* _Records from a dataset_:
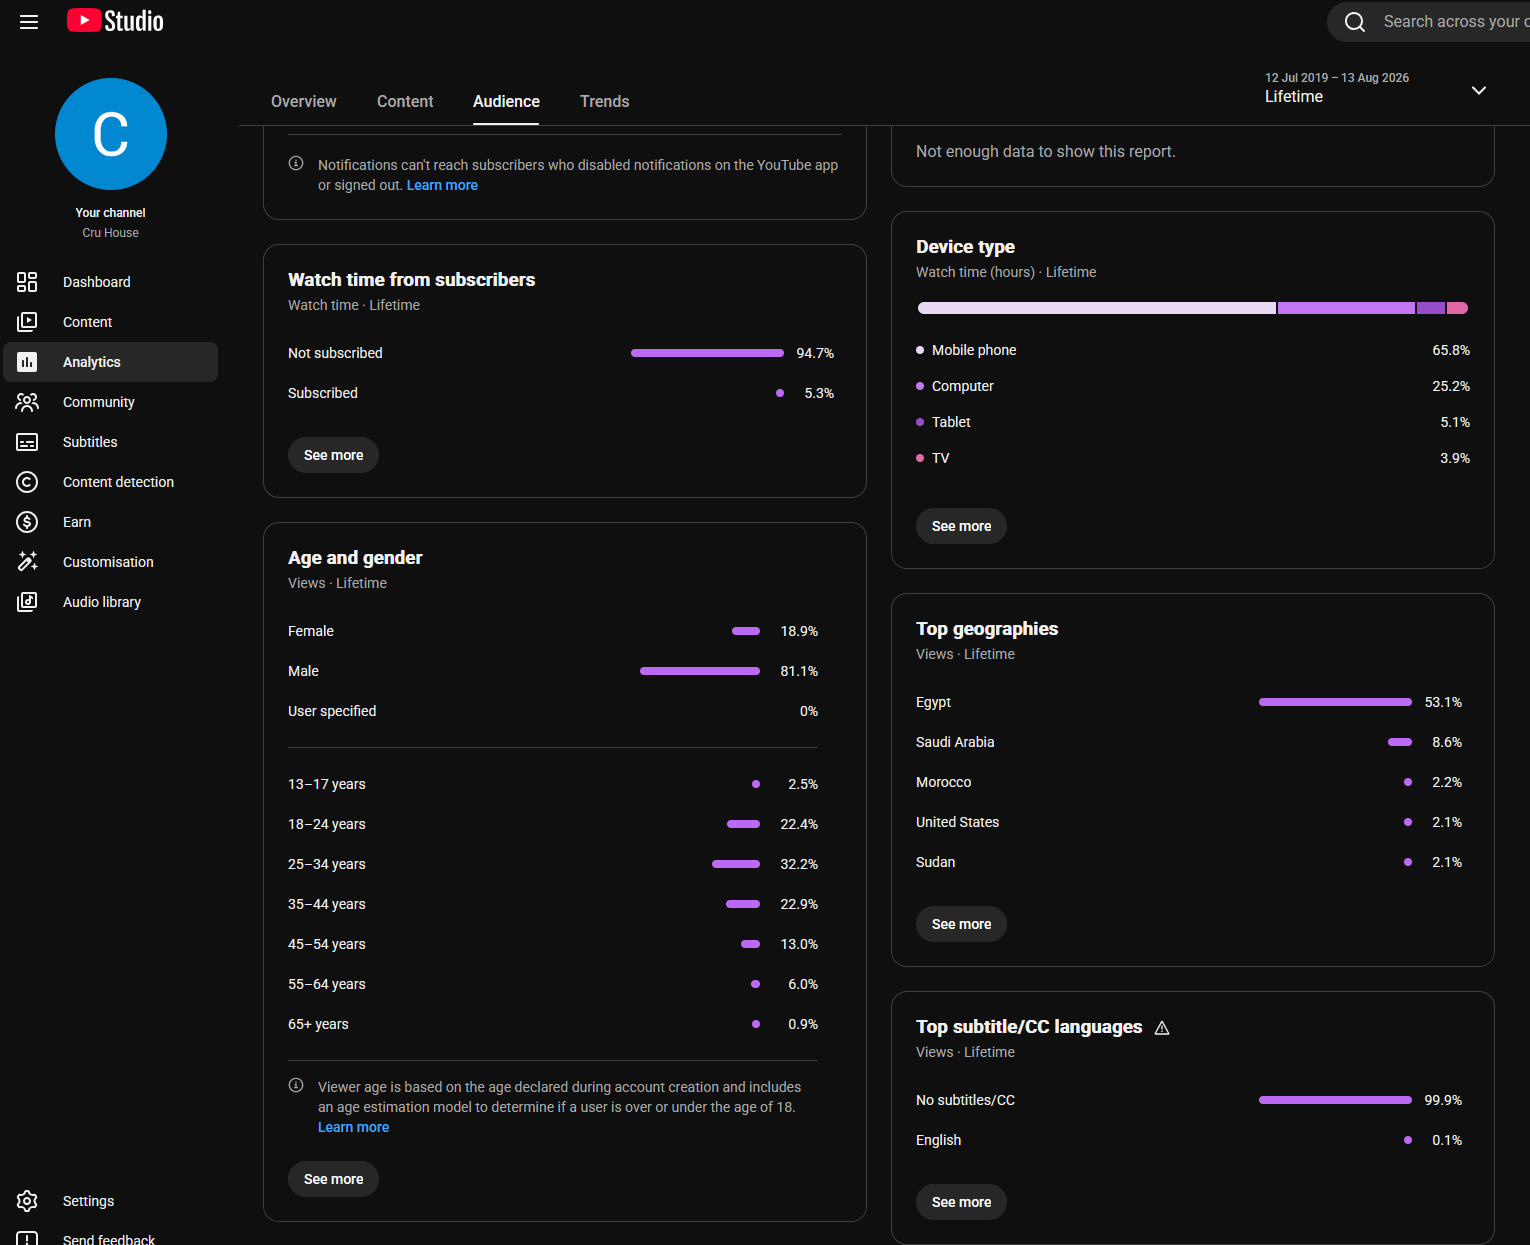Click the Device type watch time bar
Viewport: 1530px width, 1245px height.
pos(1193,308)
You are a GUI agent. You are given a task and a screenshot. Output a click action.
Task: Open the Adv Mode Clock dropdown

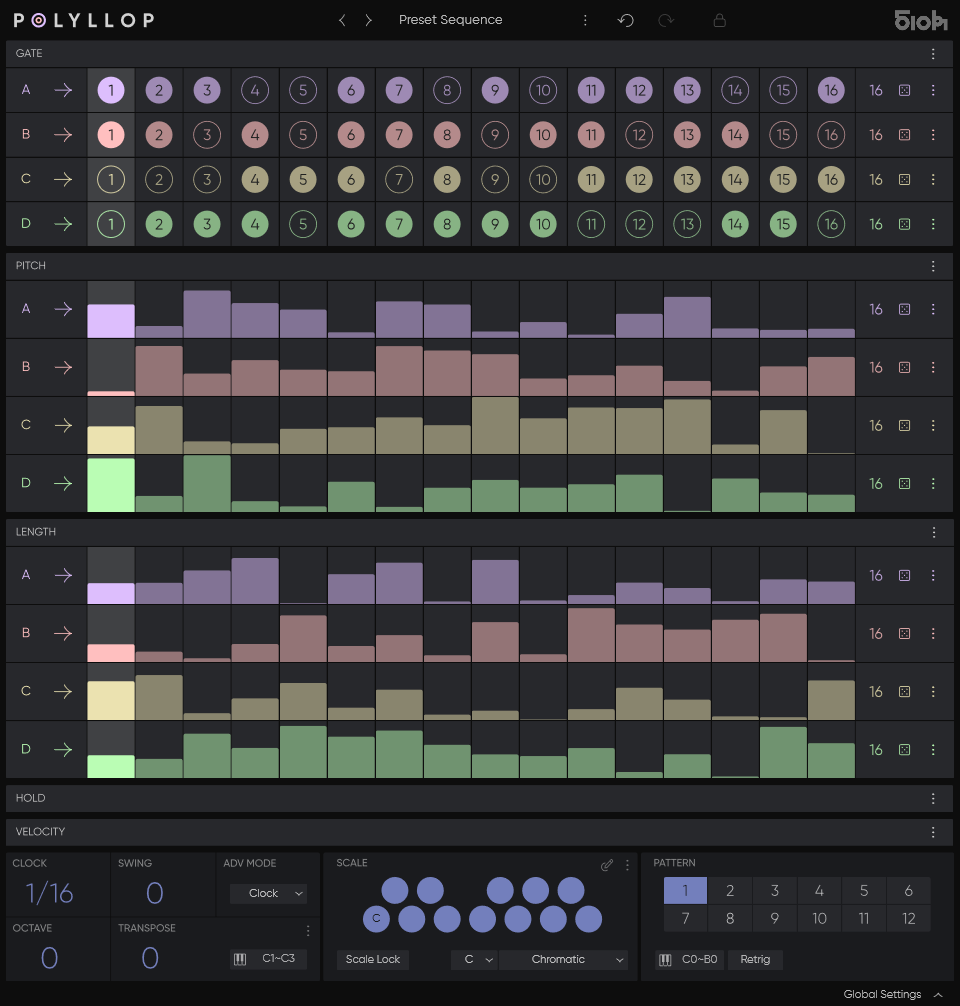coord(268,893)
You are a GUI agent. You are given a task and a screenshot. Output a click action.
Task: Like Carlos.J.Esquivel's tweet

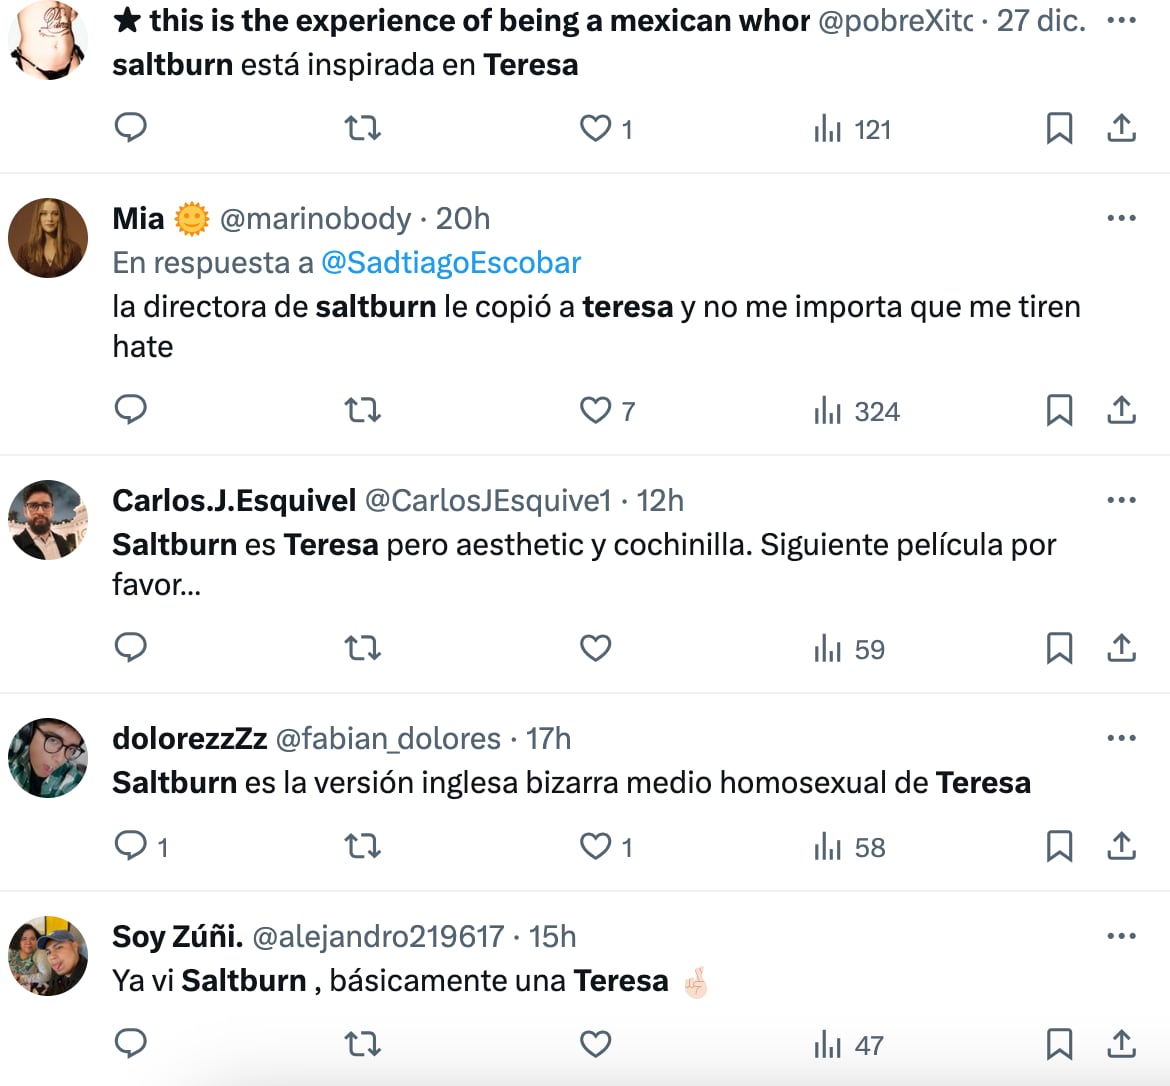point(595,648)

* _What this task involves_:
Nothing but the lines from the one holding "Task: Open the Adv Mode Clock dropdown" to the end of the entries above should be echoed, exactly and with both ends included; omit the pictures.

* _Your response_:
Task: Open the Adv Mode Clock dropdown

coord(268,893)
You are a GUI agent. You are given a task and a screenshot. Output a click action.
Task: Like Carlos.J.Esquivel's tweet

point(595,648)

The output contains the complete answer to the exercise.